As a photographer, she has held a camera since she was 11 years old when her parents gave her a “Brownie” camera and a home developing kit. Her youthful interest in photography soon grew into a lifelong commitment. Ranch work also began early for Barbara. Barely six, she could be found helping at the corrals or sitting astride a horse. Ever since she has been documenting the “true grit” and romantic beauty of her experiences on the ranch and on other ranches in the West.
Along the way, she earned an MA in English Literature at Northwestern University in Evanston, Illinois; she has been a Dean of Women at DePaul University in Chicago, Illinois; and she taught English Literature, and later photography, for over 25 winters at DePaul University, Loyola University and Mundelein College, all in the Chicago area. At the same time photography continued to be a passionate avocation. In her free time, she worked for Rand McNally as a textbook photographer and also established her own stock photography agency. The long summers were usually spent on the family ranch in Montana.
New artists to me were Laura Wilson:
Laura Wilson is a photographer whose work has appeared in The New York Times Magazine, The New Yorker, Vanity Fair, GQ Magazine, English Vogue, London’s Sunday Times Magazine, The Washington Post Magazine, Marie Claire and Texas Monthly.
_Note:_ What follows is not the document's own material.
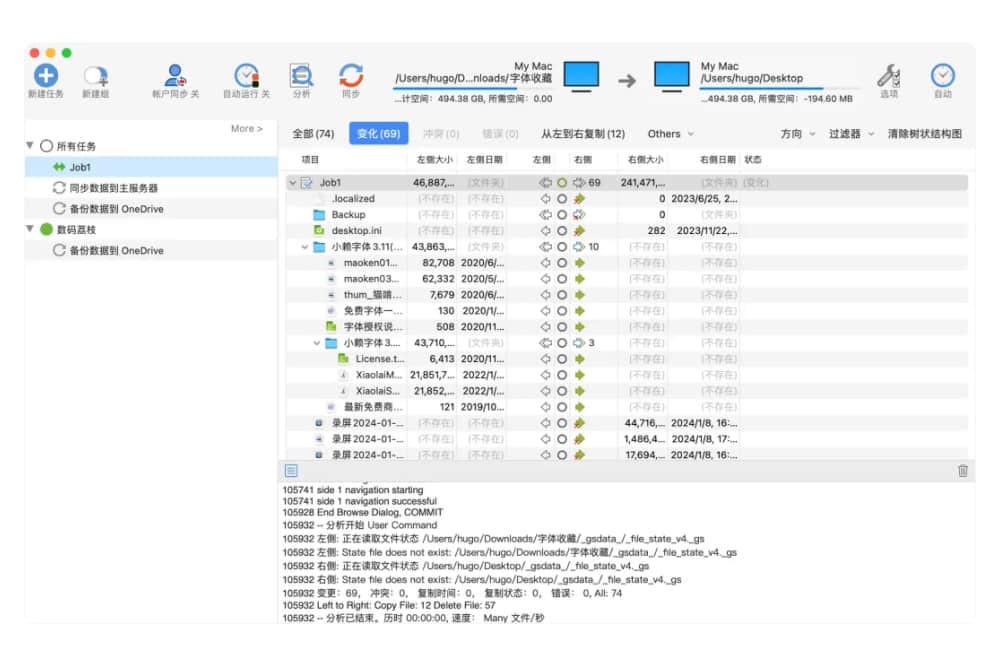
Task: Select the do-nothing circle for Backup row
Action: (x=562, y=215)
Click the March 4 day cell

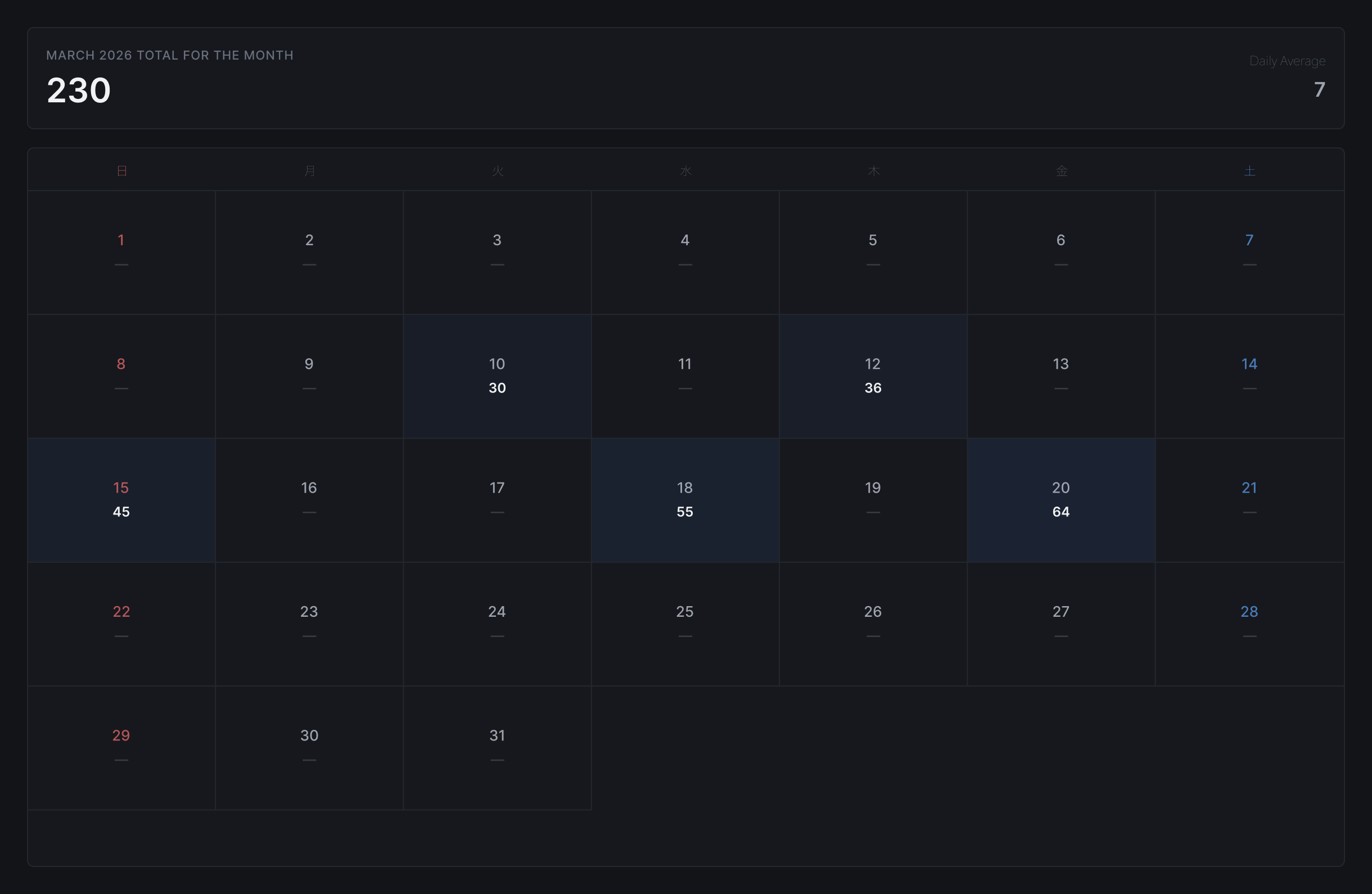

Wilson has done four books. Her latest, Avedon at Work, documents one of the great photographers of the twentieth century. Wilson was Richard Avedon’s assistant for six years and her photographs and journal entries show Avedon’s creative process, working methods, and range of subjects as he worked to complete, In the American West. (Harry Ransom Humanities Research Center/University of Texas Press October 2003).
Yale University Press published Hutterites of Montana: photographs and text by Laura Wilson (Fall 2000). Winner: Book of the Year, Carr P. Collins Award, Texas Institute of Letters 2001. Winner: Golden Light Book of the Year Award, Maine Photographic Workshops 2001. David McCullough, the historian, said “A book such as this - a book so clearly and genuinely extraordinary comes along rarely and only as a result of exceptional skill and dedication.”